What Are Links and Rings?
Links and rings are closed-loop devices that are designed to help with the assembly of a single or multi-leg sling. They're commonly used as the connection point for one, two, three, or four sling-leg configurations, especially ones that are made from chain or wire rope. Oblong master links, master rings, and leaf-shaped master links—collectively known as master links and rings—are often referred to as collector rings or collector links, since they can collect multiple sling legs into a single link. They're normally used in sling assemblies, but links and rings can also be used as a connection point between any two parts of a rigging assembly. You can use a link or ring to connect a shackle to a crane hook, a sling to a hook, or a link to a sling hook, for example.
The Different Types of Links and Rings
Now that you know what links and rings are, let’s go over some of the different types of links and rings and how they're used. There's a wide variety of different links and rings that you can use in an assembly, but the most popular types include:
- Oblong master links
- Master link sub-assemblies
- Pear-shaped links
- Master rings
- Coupling links
Let's go over each of these types a bit more in-depth.
Oblong Master Links
An oblong master link is an oblong permanently closed loop. It's normally used at the top of a multi-leg chain assembly or wire rope bridle and is the connection point that collects the legs making up the sling assembly. While an oblong master link is predominantly used as a connection point in a multi-leg sling, you can also use it as a connection point between rigging equipment and hardware. Its oblong shape makes it ideal for attaching crane hooks that have a large measurement from the bearing of the bowl to the bottom of the hook, also known as the hook saddle. It's not uncommon to use an oblong master link to connect a shackle to a crane hook, a hook to a shackle, and for other rigging assemblies.
Master Link Sub-Assemblies
A master link sub-assembly can be used as a replacement for a single master link in assemblies with more than two sling legs. It's not impossible to have three or four legs attached to a single master link, but doing so requires heavy, thick links that are harder to manage. A sub-assembly consists of two master coupling links that are attached to an oblong master link. Instead of attaching all four slings to a single master link, you can split them between the two sub-assembly links. A master link sub-assembly can reduce the size of the master link while maintaining a similar Working Load Limit (WLL) to the original link.
Pear-Shaped Master Link
A pear-shaped master link is similar in function to an oblong master link. It's used for multi-leg chain slings, wire rope bridles, and various rigging connection points. A pear-shaped master link has limited uses and should only be used to accommodate smaller sling shape assemblies with two or fewer legs. The unique shape of this link makes it ideal for use with narrow hooks. It's a tighter fit than an oblong master link, which eliminates side-to-side load movement on the surface of the hook.
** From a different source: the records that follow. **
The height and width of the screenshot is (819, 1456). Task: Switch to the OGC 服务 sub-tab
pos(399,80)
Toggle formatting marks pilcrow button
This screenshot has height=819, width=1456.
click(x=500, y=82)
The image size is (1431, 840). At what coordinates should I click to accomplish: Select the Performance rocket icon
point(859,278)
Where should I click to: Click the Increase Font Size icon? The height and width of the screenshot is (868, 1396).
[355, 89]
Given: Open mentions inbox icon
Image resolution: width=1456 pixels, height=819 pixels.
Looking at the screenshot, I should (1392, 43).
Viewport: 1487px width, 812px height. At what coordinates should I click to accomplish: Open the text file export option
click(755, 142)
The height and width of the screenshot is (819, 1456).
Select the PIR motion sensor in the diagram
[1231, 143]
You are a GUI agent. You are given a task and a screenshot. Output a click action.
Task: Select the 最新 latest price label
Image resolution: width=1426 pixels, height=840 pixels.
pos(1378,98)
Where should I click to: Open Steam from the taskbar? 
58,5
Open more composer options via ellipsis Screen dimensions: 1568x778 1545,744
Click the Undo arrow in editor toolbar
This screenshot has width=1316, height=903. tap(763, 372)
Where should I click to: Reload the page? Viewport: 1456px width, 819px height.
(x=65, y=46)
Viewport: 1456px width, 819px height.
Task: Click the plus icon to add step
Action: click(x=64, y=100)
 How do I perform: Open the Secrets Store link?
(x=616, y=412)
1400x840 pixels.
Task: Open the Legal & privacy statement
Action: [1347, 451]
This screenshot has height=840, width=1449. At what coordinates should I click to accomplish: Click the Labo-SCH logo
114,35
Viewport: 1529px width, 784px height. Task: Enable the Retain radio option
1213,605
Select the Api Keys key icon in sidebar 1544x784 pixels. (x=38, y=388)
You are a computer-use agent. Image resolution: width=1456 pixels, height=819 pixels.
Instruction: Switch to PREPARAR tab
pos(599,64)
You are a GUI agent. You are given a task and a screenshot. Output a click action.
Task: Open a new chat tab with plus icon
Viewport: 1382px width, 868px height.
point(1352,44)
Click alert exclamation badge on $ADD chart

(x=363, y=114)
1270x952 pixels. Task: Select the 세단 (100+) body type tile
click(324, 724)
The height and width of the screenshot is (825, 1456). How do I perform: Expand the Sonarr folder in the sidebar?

A master ring is a circular, permanently closed ring that can be used with wire rope bridles, chain slings assemblies, and other rigging connection points. You can use a master ring to accommodate multi-leg assemblies, but an oblong master link will almost always work more efficiently. This is because the master ring's round shape makes it less ideal for connecting to crane hooks. You'll usually see master rings being used in fabrication or small machine shops, but rarely for use with larger equipment and assemblies.
A coupling link is a mechanical or welded part that's used to connect part of a chain to a master link or fitting. You can also use them to create a connection between master links, hooks, or other pieces of hardware. A welded coupling link is connected to the master link and then welded shut to form a connection. A mechanical coupling link consists of multiple parts, including a bushing, bolt, and spring. It's an attachment point that hinges at the center.
How Are Links and Rings Marked and Identified?
You can find manufacturer markings on every link, master link sub-assembly, and ring that you purchase. These marks indicate the name or trademark of the manufacturer, the size or rated load, and the grade, when it's required to identify a rated load.
When Not To Use Links and Rings
Most links and rings are relatively sturdy, but that doesn't mean they're completely immune to deterioration. Your links and rings will start to wear down over time, either due to age, excessive use, or other external factors. For safety reasons, you should remove your links and rings from service if they:
- Are missing identification or have illegible identification
- Have been affected by heat damage
- Show signs of excessive pitting, corrosion, nicks, or gouges
- Have load-bearing components that are bent, twisted, distorted, stretched, elongated, cracked, or broken
- Have unauthorized welding or modifications
- Show a ten-percent reduction of the original or catalog dimension at any point
- Have any type of visible damage that could compromise their durability
You can have your links and rings returned for service if these problems are addressed and approved by a qualified person.